**Passage shown:**

- - -

Jean-Etienne Liotard (1702-1789) Portrait of a Woman called Lady Fawkener circa 1760
Jean-Etienne Liotard (1702-1789) Portrait of a Woman called Lady Fawkener circa 1760

The reason I want an answer now is simple: I want a hat. After steaming and cramming The Hat onto Mr S’s head, I deeply desire my own Hat. I don’t covet much, really, and a hand-made piece of headwear made by someone you know and respect seems a very innocent thing to covet, even if coveting is wrong.  But to give the Favorite Hatmaker time to create a hat like the one at left, and me time to trim same, I need to know rather soon if I should be a lady or a cherry-seller.

I started a Pinterest board (when all else fails, collect images) of 1763 ideas. It’s a pretty simple thing, really, gown with robings, cap, blah blah petticoats blah blah, but: isn’t it all about the fabric? And the trims? And, lest we forget, the coveted hat!

Paul Sandby, London Cries: Black Heart cherries... ca. 1759. YCBA,  B1975.3.206
Paul Sandby, London Cries: Black Heart cherries… ca. 1759. YCBA, B1975.3.206

The Sandby cherry seller can probably be replicated with an open gown with robings made from B&T’s Virginia cloth; the question is merely of color, drape, and patience waiting for swatches. (Wish Wm Booth still had that yellow and blue striped linen, but my blue and white linsey-substitute would have to do.) This is simple enough, really; I have a cap like the cherry-seller’s cut out, somewhere, or linen to make one, anyway.

Paul Sandby, London Cries: The Fishmonger (detail), 1759. YCBA B1975.3.210
Paul Sandby, London Cries: The Fishmonger (detail), ca. 1759. YCBA B1975.3.210

Maybe the compromise is this, yellow, with a black hat. I suspect this hat is straw, but perhaps I could combine the hat above with this idea. The black hat and black cape are very appealing. The answer, of course, is all in research: find out about the men in Thomas Marshall’s Boston Militia, and from there I can find out about, or make intelligent surmises, about the women. But that’s irritating, as military/militia-based history often is–to be dependent on the men. Perhaps the less annoying route lies through JSTOR…. and following up on the memory of a Boston widow-businesswoman.

In the end, I’m realistic enough to know that I shall be lucky to get a new hat trimmed at all, given all the menswear there is to complete between now and August. Even my plans for chitzy sewing this week turned late yesterday into, “Oh, but I thought you liked the Adjutant. We’re going up Saturday for fitting.” I suppose that means they think I’ll finish something enough for fitting.

I came, I saw, I sewed

The usual view: the backs of the bellowers.
My usual view: the backs of the bellowers.

Last weekend was the BAR School of Instruction at the New Windsor Cantonment in Vails Gate, NY. April is an interesting month for travel: changeable weather can land you in a serious fog/cloud, some places aren’t open yet, but the crowds are, mercifully, small.

The meetings and discussions were interesting, and I think its useful for reenactors to continue to ask themselves questions about what they do, and how they do it–questions beyond authenticity. I still think there are great unspoken truths in the Temple Building: in the 21st century, a male dominated, volunteer-run organization will not thrive in its current form.

Chase with sticks.
Chase with sticks. He needs drum instruction.

Movement towards demonstrations that make effective use of the actual numbers of soldier who turn out makes sense. as do roles for men retired from the field. More formal interpretive roles for women might strengthen the organization … but for now, I’ll try to learn as much as I can. Laundry: that’s something to work on.

- - -

**Provided material:**
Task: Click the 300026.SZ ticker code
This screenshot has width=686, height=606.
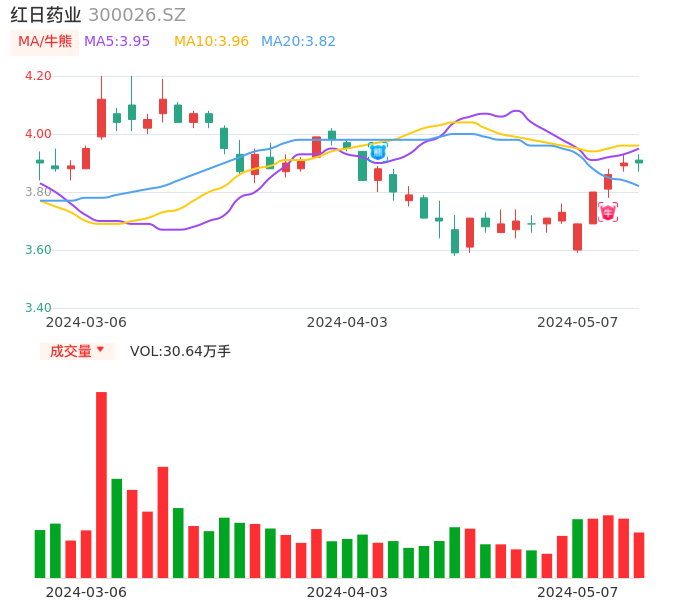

- - -

**Written exercise:**
Please answer from the reenactment blog post: where was the BAR School of Instruction held?

**Correct response:**
At the New Windsor Cantonment in Vails Gate, NY.